Before I close this, just wanted to check a few things I am not 100% sure about. From several simulations, it seems that although the code is working, it is giving me results which are identical to those with diff( r ) as a constant (the physical expectation is that r+R clogs the medium more, so there should be much smaller concentrations when plugging diff(r+R)) in the variational formulation. This is what plotting the interpolation should also tell you.

diffu.vector()[:] = R_0

^ First, I am not entirely sure why you are defining this to be R_0: does this mean this vector is just the argument for the function you are using later on? Or is this just a starting guess because the diffusivity is between 0 and 1?

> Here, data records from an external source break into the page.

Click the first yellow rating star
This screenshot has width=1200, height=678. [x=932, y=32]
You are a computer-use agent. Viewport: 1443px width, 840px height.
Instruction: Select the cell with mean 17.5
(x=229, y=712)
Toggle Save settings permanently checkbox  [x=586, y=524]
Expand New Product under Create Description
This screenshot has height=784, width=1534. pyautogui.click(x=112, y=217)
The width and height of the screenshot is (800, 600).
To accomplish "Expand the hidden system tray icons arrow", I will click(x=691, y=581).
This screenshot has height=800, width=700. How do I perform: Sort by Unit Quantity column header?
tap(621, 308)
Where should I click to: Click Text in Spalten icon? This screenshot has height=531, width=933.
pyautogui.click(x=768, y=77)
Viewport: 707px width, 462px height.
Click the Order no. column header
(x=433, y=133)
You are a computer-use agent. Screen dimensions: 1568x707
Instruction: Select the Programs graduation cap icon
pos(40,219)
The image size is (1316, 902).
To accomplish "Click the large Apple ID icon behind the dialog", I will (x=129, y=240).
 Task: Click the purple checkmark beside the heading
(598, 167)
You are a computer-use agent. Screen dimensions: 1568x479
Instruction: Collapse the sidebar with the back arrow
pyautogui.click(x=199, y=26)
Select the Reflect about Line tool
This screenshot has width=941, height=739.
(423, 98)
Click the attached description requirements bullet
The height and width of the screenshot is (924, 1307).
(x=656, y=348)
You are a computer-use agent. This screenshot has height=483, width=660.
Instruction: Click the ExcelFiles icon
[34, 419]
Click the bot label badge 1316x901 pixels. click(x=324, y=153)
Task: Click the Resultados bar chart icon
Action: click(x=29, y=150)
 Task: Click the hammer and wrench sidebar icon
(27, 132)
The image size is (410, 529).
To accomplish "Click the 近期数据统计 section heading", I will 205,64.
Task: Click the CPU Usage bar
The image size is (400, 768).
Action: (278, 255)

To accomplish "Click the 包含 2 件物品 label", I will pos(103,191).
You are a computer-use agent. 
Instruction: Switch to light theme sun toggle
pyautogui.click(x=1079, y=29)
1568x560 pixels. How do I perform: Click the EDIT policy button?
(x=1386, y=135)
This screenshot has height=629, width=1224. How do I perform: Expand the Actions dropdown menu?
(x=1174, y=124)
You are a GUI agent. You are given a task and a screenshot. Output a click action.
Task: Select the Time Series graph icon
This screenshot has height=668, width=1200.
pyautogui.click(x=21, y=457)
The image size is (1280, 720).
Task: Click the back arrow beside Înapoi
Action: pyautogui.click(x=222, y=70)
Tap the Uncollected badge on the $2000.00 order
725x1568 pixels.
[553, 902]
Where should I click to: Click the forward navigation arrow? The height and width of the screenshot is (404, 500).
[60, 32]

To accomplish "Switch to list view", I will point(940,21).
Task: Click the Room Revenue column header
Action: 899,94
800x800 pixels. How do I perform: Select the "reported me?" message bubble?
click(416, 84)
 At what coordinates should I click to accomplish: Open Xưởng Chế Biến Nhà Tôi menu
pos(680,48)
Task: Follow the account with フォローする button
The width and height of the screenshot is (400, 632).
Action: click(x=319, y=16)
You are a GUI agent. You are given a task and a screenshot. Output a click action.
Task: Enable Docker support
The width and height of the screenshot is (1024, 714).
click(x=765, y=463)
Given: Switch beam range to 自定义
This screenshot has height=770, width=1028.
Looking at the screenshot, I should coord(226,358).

diffu.vector().set_local(diffvals(r+R_n.vector()[:]))

^ I am assuming this is the evaluation of diff(r+R) that I am looking for, using the diffvals interpolation?

This just assigns all the values of diffu.vector()[:] which is a numpy.array of the degrees of freedom to be equal to R_0 (each). You can assign it to be equal to float(diffvals(R_0)) too. Again, this is a starting guess.

That’s right. This is assigning the degrees of freedom (nodal values) of diffu to be equal to those given by the interpolant.